Three of Harris' best roles came under the direction of Jacques Tourneur in the 1940s, two back-to-back performances in the Val Lewton horror films, Cat People (1942) and I Walked with a Zombie (1943) and four years later in Out of the Past (1947). All were relatively small parts, which more or less sums up here entire career.
In Cat People, she plays a waitress, Minnie. Although she speaks slang in this role, it's not the Sho' Nuff colored slang, but standard American slang, as you would expect from a waitress in greasy spoon restaurant. It's only a few short scenes, but her interactions with Kent Smith and Jane Randolph, regulars at the restaurant, are natural and flawless, she even gets a witty rotort.
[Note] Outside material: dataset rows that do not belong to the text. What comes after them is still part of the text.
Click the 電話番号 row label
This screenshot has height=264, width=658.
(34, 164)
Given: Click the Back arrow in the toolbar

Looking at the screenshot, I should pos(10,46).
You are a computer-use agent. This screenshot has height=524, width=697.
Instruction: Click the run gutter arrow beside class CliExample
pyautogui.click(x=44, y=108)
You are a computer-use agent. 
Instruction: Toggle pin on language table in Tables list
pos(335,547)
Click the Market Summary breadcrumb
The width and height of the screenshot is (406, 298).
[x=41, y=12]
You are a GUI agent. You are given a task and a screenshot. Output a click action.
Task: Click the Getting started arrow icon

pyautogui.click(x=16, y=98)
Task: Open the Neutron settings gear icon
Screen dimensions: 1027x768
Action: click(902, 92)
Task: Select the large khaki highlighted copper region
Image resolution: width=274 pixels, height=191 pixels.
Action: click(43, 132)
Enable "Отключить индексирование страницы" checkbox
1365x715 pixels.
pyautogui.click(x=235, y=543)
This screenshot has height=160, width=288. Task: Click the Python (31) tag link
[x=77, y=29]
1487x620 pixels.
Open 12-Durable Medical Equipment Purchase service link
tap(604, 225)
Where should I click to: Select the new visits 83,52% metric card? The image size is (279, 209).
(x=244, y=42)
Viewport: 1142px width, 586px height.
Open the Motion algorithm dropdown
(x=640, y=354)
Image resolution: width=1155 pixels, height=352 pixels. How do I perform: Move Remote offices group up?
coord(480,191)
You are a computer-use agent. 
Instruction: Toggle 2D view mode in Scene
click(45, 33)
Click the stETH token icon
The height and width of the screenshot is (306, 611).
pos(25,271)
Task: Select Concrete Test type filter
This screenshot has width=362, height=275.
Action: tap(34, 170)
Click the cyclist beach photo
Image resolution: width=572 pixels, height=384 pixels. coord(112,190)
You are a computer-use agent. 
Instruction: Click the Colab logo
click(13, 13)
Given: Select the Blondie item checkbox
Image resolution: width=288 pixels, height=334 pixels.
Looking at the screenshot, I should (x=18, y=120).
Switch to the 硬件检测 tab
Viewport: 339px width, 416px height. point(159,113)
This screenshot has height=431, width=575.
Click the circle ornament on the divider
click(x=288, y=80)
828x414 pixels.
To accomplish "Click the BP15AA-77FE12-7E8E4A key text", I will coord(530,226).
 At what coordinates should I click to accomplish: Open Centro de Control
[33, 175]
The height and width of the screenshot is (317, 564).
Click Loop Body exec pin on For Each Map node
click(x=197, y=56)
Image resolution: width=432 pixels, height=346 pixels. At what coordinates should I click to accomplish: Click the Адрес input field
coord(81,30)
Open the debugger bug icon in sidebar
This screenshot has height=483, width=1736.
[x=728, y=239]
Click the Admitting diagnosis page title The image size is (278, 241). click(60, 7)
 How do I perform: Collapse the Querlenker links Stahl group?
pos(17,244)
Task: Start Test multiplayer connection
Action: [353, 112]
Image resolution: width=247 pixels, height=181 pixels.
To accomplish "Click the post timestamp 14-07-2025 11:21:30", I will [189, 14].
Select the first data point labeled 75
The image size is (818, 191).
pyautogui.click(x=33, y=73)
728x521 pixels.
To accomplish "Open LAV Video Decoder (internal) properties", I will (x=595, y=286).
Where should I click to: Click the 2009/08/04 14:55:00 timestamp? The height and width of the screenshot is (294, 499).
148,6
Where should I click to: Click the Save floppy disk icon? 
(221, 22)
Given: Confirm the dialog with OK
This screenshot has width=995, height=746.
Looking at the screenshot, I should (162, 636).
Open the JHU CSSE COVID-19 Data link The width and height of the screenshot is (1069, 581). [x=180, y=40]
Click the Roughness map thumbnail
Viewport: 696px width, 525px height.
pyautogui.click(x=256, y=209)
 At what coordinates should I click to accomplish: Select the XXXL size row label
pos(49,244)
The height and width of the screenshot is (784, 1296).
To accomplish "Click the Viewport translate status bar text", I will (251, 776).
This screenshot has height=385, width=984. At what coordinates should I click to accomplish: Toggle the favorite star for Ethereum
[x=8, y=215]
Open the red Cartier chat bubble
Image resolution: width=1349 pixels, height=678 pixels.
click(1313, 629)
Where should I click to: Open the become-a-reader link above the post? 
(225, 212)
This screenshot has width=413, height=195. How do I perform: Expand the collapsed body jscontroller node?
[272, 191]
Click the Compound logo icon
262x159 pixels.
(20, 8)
In I Walked with a Zombie, she plays a servant on a sugar plantation on Saint Sebastian in the Carribean. Francis Dee plays a nurse hired to care for the mistress of the plantation, whose illness has left her near comatose. Again, playing a servant, Theresa Harris has great scenes with the Dee, in particular, the one where she introduces her to her infant nephew, and afterwards, the conversation takes a dark turn to voodoo.
Possibly, the most unique role in here career is her small part in Out of the Past. Theresa Harris plays, you guessed it, a maid, Jane Greer's ex-maid to be specific. Robert Mitchum has been hired to find Greer, and he tracks down Harris in an all black bar. The scene lasts only a minute or two, but it's one of the few times I've ever seen black people relaxing in a club, in an otherwise all white movie. It's actually quite refreshing (image below taken from the Jet article mentioned above).